# Nothing like fresh powder



## XxChevy-HDxX (Jul 15, 2010)

Down here in Weymouth Mass passed a little storm 4 or 5 inches of snow.........payuppayup


----------



## XxChevy-HDxX (Jul 15, 2010)

More pics to come......


----------



## XxChevy-HDxX (Jul 15, 2010)

Last ones......Thumbs Up


----------



## fordsup04 (Dec 31, 2009)

Looks good. we got a dusting out of the storm yesterday but on tuesday we are supposed to get hammered


----------



## XxChevy-HDxX (Jul 15, 2010)

yeah we are.....Thanks


----------



## ken643 (Mar 27, 2009)

Nice Pics, Nice truck. I have a 2003 2500 HD D-max, No plow its a crew cab 8 foot bed, to dam big for driveways


----------



## 496 BB (Feb 11, 2010)

In the 3rd to last pic is that snow stacked on the sidewalks?


----------



## STIHL GUY (Sep 22, 2009)

you truck handles that plow pretty well...did you do anything to the front end??


----------



## XxChevy-HDxX (Jul 15, 2010)

STIHL GUY;1189285 said:


> you truck handles that plow pretty well...did you do anything to the front end??


Nope nothing at all just 500lbs of ballast thats required and thts it... I dont know why everyone put timbren and leveling kit my truck is completely leveled and never did anything to it


----------



## XxChevy-HDxX (Jul 15, 2010)

496 BB;1189282 said:


> In the 3rd to last pic is that snow stacked on the sidewalks?


Thats just from when the store owners that sometimes pile the snow on the corner there but its ok


----------



## STIHL GUY (Sep 22, 2009)

XxChevy-HDxX;1189347 said:


> Nope nothing at all just 500lbs of ballast thats required and thts it... I dont know why everyone put timbren and leveling kit my truck is completely leveled and never did anything to it


hmmm i have a reg cab 2500HD with an 8' fisher MM1 it sags pretty good with 450lbs ballast


----------



## Morrissey snow removal (Sep 30, 2006)

wish that snow was up here like it was suposed to good pics


----------



## f250man (Jan 28, 2005)

Nice looking truck and plow and the lot look great


----------



## swtiih (Nov 30, 2008)

been 2 weeks since last plowable snow here. nice pictures


----------



## XxChevy-HDxX (Jul 15, 2010)

STIHL GUY;1189389 said:


> hmmm i have a reg cab 2500HD with an 8' fisher MM1 it sags pretty good with 450lbs ballast


its not enough i guess try 600 LBS


----------

§ **THE TASK**: Extract the passage of the snow plowing thread from "## ken643 (Mar" to "(Feb 11, 2010)", copying it word for word.

§ **SUPPLIED ENTRIES**:
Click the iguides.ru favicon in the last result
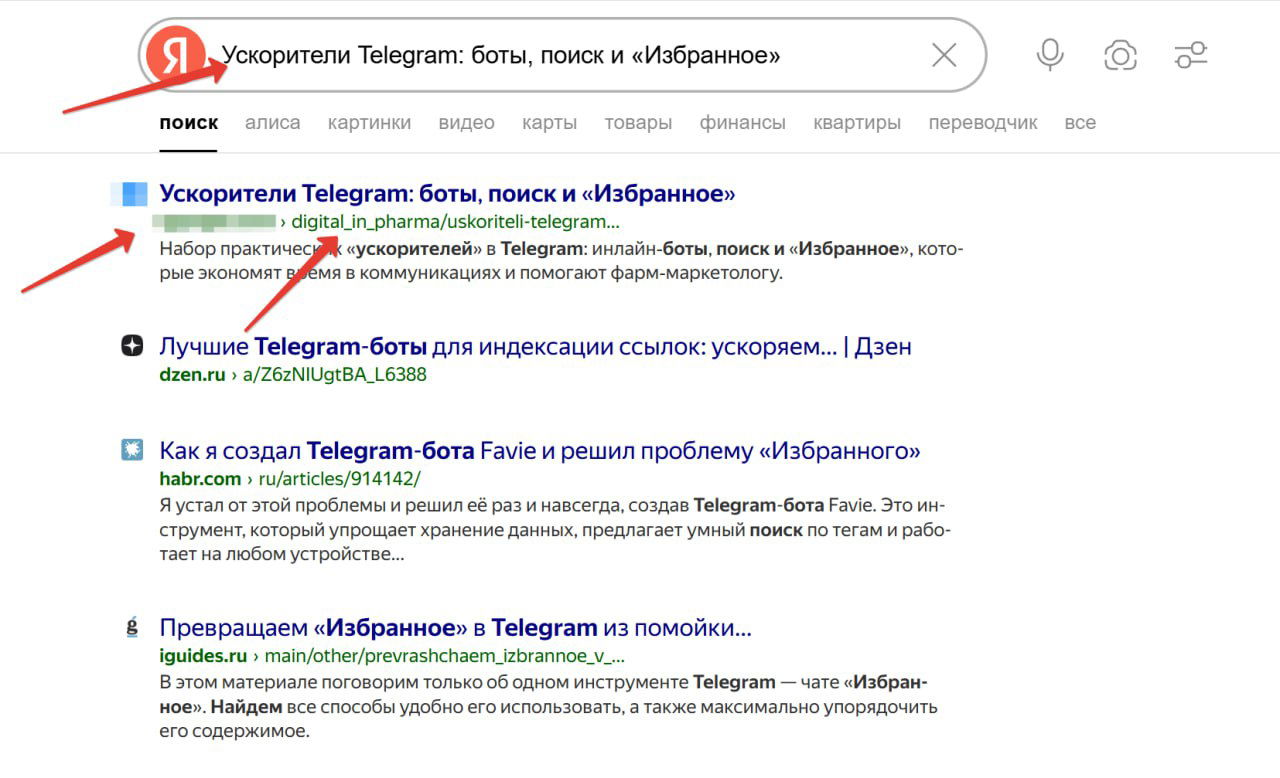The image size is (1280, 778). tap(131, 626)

==

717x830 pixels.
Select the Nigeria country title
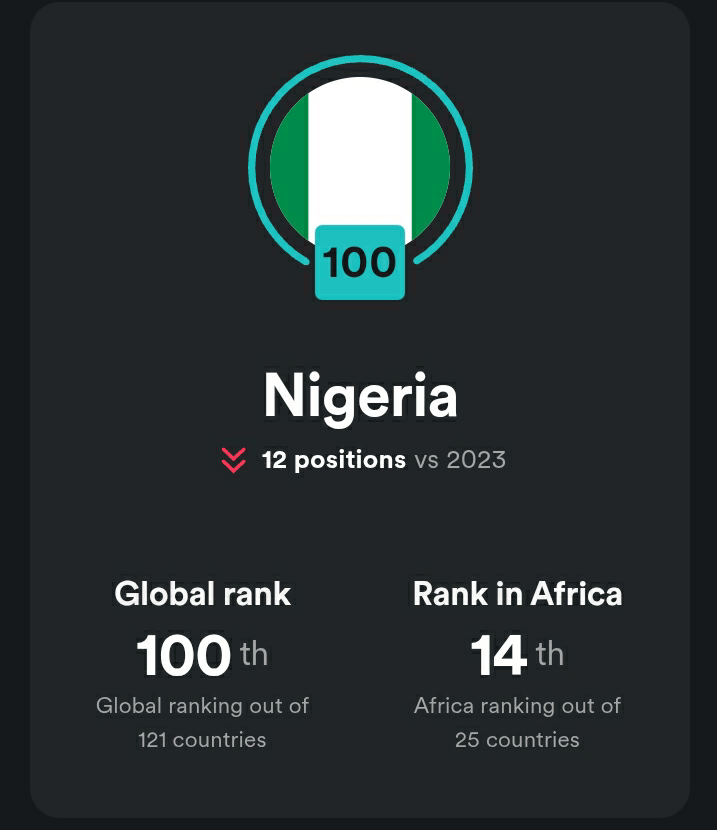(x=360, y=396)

* * *

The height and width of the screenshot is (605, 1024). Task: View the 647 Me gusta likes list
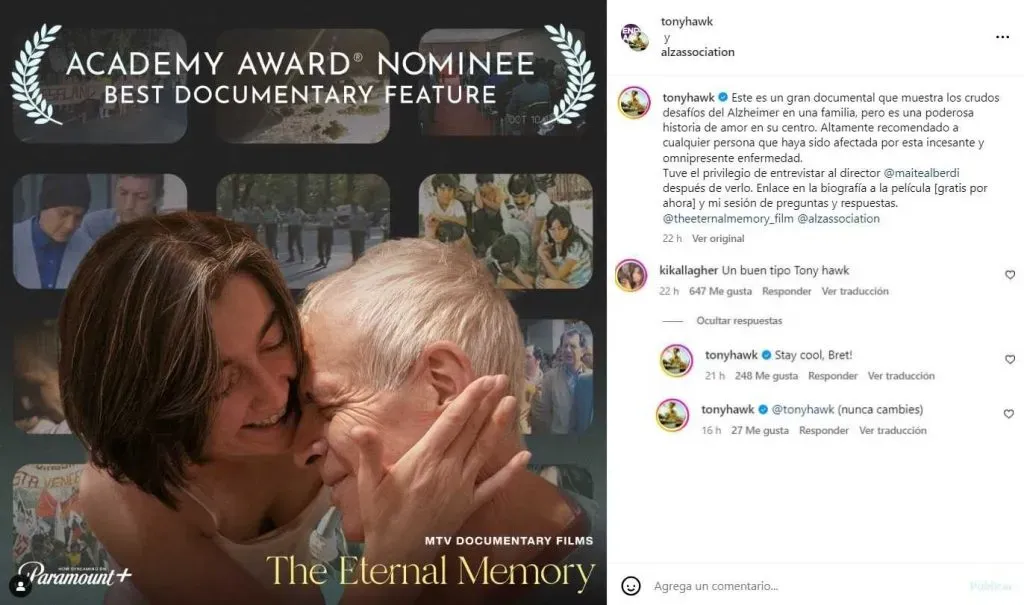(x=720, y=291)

§ **OUTPUT OF THE EXERCISE**:
## ken643 (Mar 27, 2009)

Nice Pics, Nice truck. I have a 2003 2500 HD D-max, No plow its a crew cab 8 foot bed, to dam big for driveways


----------



## 496 BB (Feb 11, 2010)